_What you will do_. Rewrite every item below with "sort arrows icon" changed to "sort toggle icon" and nothing else altered. Omit the pictures from your answer.

────────────────────────────────────────

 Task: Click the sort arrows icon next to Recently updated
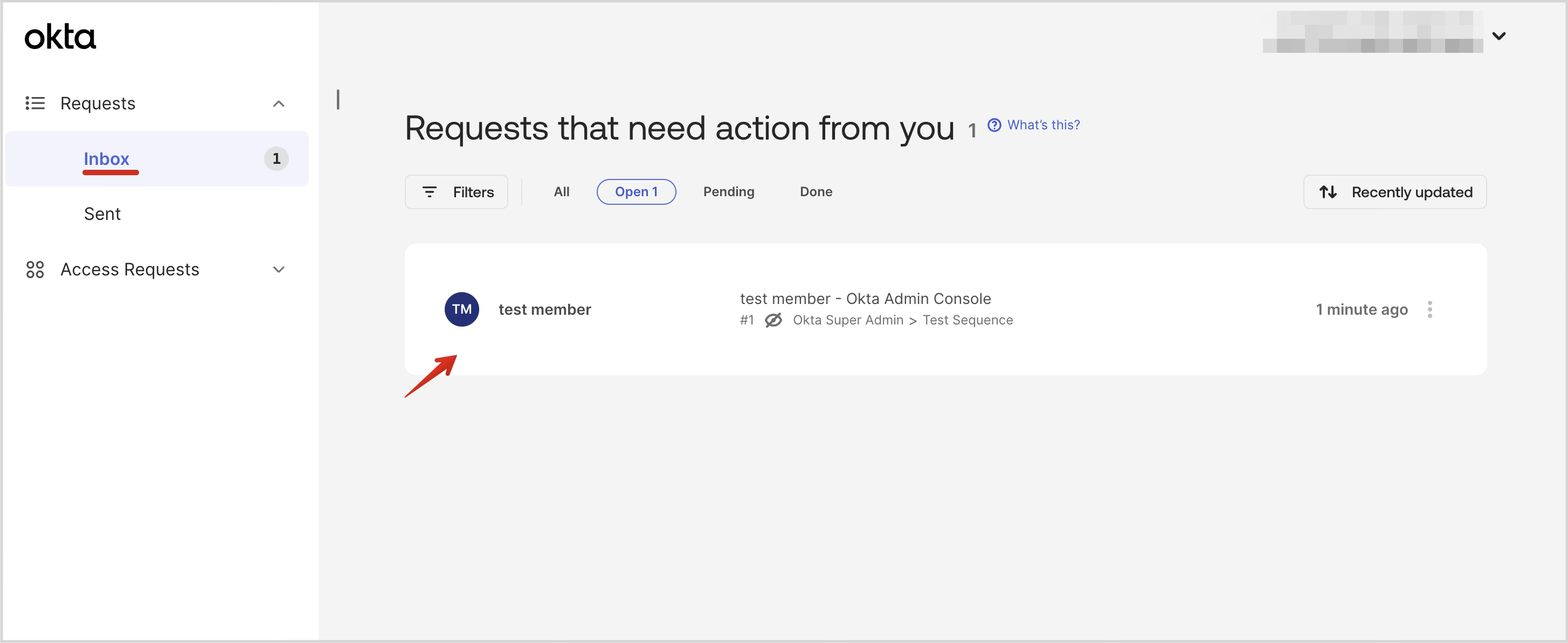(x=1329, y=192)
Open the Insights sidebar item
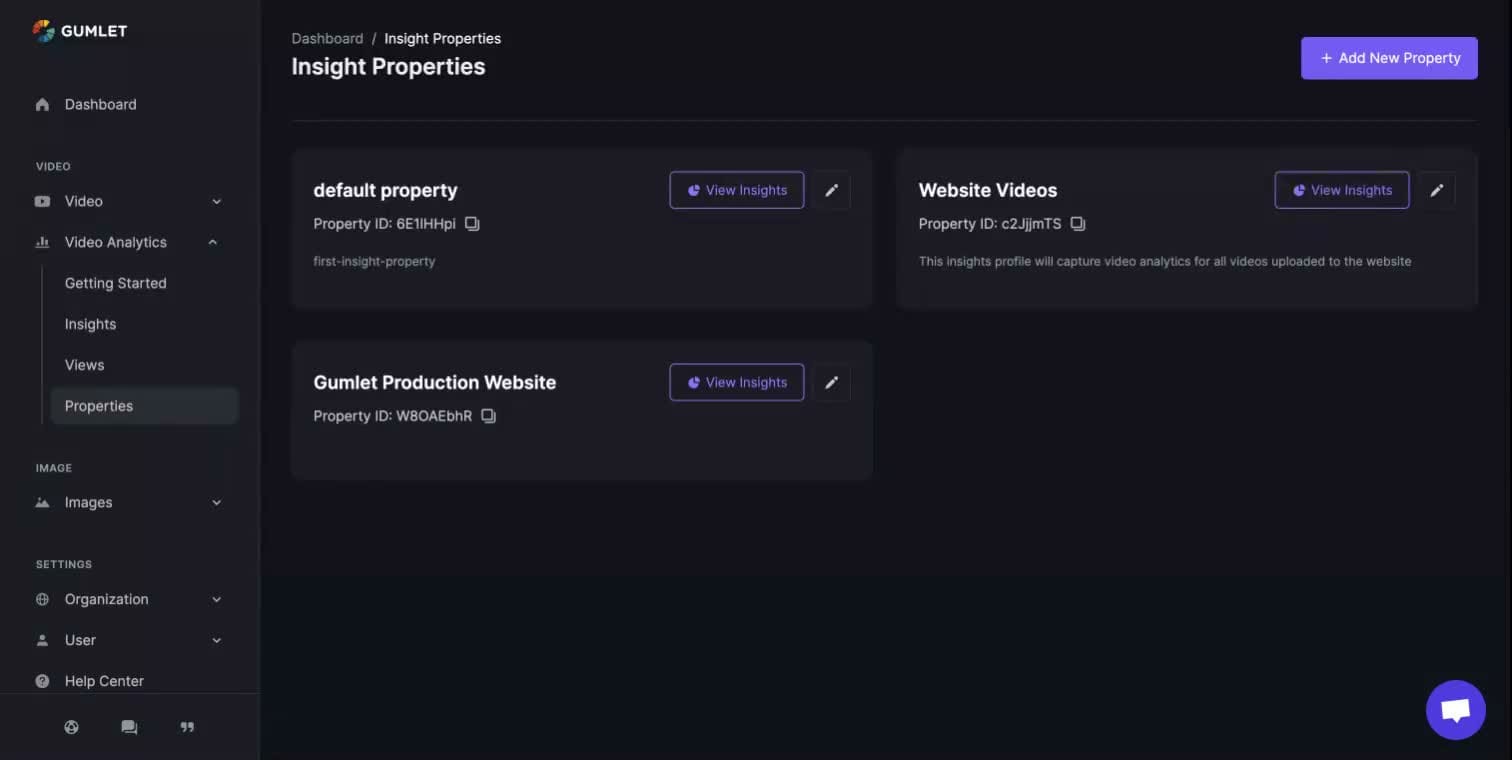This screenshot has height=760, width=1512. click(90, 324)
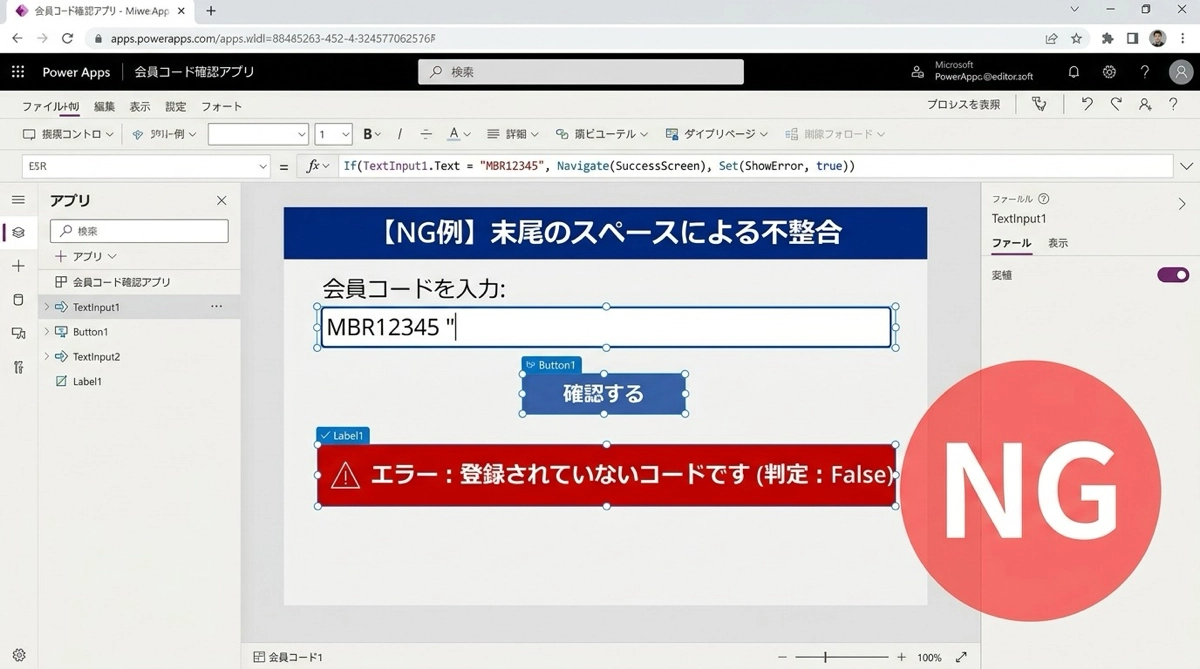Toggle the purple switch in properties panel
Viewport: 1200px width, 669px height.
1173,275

────────────────────────────────────────

_Reply to the task_.
 Task: Click the sort toggle icon next to Recently updated
(x=1329, y=192)
Open the Insights sidebar item
This screenshot has height=760, width=1512. click(90, 324)
Toggle the purple switch in properties panel
Viewport: 1200px width, 669px height.
1173,275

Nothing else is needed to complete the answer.